What the task asks: Only the lines from the one containing "You are a GUI" to the end of the material are to be copied, exactly and in full; images stay out.

Information:
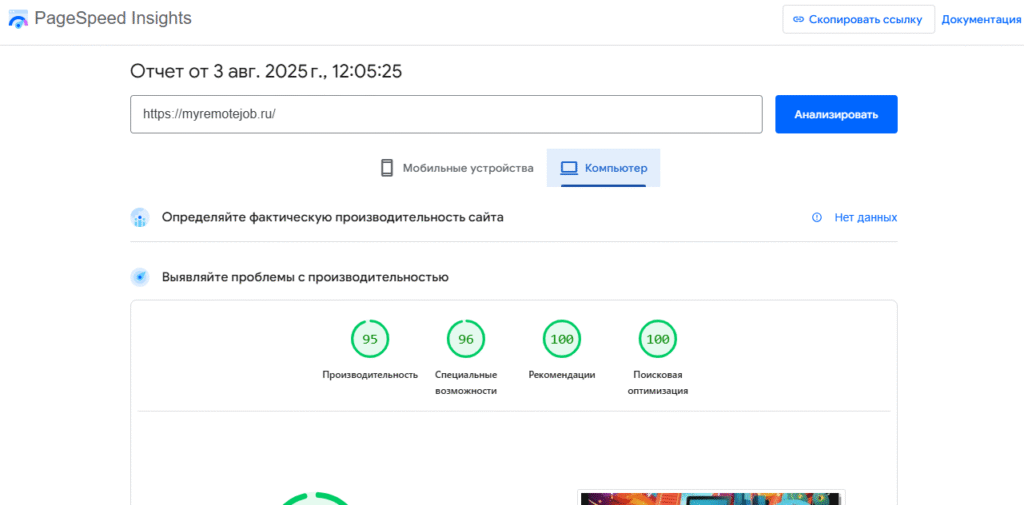Image resolution: width=1024 pixels, height=505 pixels.
Task: Click the link icon in Скопировать ссылку
Action: coord(799,19)
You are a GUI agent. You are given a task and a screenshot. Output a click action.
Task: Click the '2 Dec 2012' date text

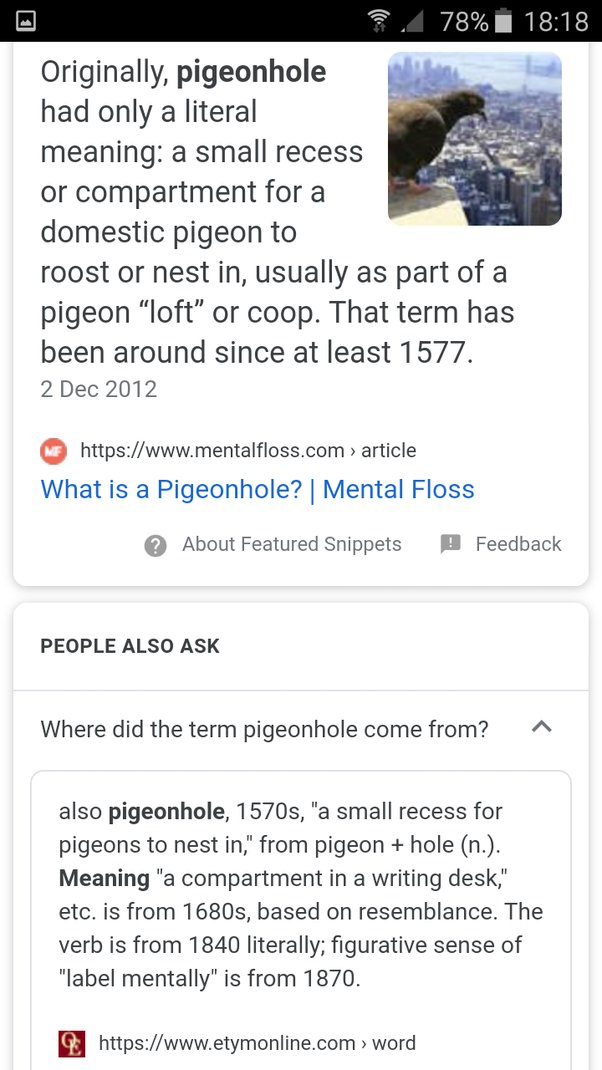pyautogui.click(x=97, y=389)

Task answer:
You are a GUI agent. You are given a task and a screenshot. Output a click action.
Task: Click the '2 Dec 2012' date text

pyautogui.click(x=97, y=389)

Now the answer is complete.